If the company I contacted for technical support had kept a record of my interactions with them, it would have drastically cut down on the amount of time I spent trying to get help. The support agent would have looked at my record, seen what my situation was and what I had already done to try a fix it, and offered alternatives to reach a solution. The company could have kept my business, and earned a recommendation from me for their organized support, if they had kept track of my history with them. If they’d had a CRM, that information would have been documented and accessible

In a recent article for Forbes, Eric T. Wagner found big-number benefits to having a CRM to track customers. Wagner did some research into the before-and-after effects of implementing a CRM in real businesses, and spoke to Julie Goldman, the Founder and CEO of The Original Runner Co., to find out how a CRM had helped her business. Her referrals had gone up 80%, conversions 60%, and her contact database had grown 500%. When it came down to it, having a CRM kept Julie Goldman more organized while simultaneously increasing her number of customers. She was able to provide better service to more people.
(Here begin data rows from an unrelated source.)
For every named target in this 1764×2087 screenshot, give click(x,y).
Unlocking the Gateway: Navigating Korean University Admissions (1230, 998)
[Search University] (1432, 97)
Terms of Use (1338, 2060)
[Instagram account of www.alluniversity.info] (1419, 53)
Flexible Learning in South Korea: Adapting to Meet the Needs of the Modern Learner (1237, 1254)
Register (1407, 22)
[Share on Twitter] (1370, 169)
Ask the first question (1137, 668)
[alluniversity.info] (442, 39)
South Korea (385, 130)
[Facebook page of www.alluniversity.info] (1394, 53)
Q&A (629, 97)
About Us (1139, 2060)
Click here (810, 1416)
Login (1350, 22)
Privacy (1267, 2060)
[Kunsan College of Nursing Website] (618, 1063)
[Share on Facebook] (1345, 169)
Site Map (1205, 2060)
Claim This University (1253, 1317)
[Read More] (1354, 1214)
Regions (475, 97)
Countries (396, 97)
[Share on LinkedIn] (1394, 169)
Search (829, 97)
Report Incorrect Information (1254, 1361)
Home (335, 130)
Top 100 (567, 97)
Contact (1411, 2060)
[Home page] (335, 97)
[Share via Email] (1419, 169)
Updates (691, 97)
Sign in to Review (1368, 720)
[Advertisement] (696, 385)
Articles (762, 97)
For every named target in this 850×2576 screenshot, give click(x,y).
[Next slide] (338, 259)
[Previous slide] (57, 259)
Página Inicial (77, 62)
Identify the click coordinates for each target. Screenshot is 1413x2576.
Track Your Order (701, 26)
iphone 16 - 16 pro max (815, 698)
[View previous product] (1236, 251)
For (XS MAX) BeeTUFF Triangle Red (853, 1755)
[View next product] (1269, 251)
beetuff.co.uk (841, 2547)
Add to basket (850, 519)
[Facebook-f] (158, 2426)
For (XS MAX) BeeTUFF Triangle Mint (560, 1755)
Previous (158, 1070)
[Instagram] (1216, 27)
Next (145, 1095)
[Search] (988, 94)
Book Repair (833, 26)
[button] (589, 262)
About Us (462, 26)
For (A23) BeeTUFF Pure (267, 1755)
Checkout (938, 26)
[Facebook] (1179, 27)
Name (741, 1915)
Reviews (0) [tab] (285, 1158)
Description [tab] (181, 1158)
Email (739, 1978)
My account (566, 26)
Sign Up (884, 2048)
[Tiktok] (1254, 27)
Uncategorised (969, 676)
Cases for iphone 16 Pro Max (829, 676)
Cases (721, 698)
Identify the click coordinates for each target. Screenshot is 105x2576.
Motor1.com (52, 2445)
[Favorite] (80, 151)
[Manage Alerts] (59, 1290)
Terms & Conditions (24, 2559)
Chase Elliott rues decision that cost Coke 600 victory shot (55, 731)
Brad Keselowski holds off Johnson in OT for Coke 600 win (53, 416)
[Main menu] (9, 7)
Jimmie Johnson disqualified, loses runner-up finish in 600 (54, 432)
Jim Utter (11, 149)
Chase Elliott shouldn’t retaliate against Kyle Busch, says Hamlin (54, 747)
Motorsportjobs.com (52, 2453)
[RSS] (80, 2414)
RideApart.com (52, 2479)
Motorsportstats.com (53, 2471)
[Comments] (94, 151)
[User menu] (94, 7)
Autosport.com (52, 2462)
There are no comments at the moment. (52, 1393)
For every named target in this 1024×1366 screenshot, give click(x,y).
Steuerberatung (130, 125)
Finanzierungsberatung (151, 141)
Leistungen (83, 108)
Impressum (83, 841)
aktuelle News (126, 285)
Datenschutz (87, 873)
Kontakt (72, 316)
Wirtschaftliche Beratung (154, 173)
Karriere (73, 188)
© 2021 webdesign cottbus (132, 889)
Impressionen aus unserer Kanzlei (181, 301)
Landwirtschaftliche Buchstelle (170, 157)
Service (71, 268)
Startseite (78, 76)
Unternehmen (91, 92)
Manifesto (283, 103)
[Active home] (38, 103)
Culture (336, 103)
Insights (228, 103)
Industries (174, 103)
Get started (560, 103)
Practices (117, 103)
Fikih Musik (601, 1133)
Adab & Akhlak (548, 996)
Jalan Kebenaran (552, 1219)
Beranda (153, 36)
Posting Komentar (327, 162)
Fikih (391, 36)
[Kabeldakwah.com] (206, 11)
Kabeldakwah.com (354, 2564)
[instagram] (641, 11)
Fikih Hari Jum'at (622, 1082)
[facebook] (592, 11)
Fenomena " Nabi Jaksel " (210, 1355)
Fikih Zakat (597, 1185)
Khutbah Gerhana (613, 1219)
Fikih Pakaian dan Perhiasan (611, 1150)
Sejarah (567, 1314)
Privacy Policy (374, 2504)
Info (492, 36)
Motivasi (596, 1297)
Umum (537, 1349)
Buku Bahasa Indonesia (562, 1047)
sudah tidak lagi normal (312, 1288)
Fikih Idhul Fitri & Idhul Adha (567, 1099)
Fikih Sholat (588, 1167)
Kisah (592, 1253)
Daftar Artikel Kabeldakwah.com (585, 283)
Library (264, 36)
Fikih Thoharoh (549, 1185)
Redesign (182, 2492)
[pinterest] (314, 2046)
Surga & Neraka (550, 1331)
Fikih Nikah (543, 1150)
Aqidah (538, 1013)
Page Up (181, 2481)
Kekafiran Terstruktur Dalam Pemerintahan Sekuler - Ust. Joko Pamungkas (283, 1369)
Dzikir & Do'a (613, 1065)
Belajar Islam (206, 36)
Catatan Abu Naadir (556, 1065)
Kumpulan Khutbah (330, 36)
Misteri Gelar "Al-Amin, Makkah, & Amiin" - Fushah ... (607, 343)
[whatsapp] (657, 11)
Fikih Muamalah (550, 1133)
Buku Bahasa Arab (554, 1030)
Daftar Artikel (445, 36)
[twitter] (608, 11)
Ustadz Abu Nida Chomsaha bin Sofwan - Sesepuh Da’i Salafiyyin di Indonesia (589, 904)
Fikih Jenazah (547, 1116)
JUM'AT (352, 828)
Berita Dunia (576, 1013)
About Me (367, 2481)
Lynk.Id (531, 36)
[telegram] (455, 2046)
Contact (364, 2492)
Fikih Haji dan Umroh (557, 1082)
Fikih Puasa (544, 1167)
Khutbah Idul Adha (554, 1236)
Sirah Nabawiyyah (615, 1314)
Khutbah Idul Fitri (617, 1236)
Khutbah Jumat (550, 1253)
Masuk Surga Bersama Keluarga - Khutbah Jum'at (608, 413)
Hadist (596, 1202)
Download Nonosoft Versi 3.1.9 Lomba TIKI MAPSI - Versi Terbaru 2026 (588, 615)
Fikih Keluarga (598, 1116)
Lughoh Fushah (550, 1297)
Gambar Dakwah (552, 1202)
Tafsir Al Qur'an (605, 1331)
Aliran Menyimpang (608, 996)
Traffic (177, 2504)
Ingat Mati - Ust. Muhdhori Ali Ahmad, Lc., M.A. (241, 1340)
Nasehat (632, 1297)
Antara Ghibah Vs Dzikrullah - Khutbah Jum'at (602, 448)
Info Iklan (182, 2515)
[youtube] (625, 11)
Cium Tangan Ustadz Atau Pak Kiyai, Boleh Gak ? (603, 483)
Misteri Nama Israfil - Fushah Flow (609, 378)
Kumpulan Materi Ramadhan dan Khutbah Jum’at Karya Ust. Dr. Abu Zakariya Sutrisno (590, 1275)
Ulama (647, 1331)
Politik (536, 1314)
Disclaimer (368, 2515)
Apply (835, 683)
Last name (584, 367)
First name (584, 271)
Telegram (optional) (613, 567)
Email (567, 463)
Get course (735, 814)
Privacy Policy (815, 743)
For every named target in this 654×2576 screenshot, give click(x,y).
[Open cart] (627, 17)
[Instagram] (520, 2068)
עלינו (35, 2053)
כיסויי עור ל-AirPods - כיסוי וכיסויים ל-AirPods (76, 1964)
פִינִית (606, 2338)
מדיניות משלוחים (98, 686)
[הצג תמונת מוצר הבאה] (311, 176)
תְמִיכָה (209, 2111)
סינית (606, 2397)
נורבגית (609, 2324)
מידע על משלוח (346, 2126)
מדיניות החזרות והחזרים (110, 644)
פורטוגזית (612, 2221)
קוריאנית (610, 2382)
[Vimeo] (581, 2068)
Other companies Wagner researched noticed similar benefits. After doing the research, Wagner’s advice was, “Get a CRM system as quickly as possible…. by getting a solid CRM solution… you’ll be more focused on snagging valuable tidbits you can stick in your CRM. And just like a snowball effect you’ll start asking even more questions and getting even more valuable information.”

I’ve seen and experienced the benefits of CRMs for businesses, and as Wagner said, “You just need to go out and do it.” Do you have any experiences where having a CRM helped your business? How have listening and tracking improved your customer support experiences, both on the giving and receiving end? What benefits, besides improved listening, have you seen from implementing a CRM in your business?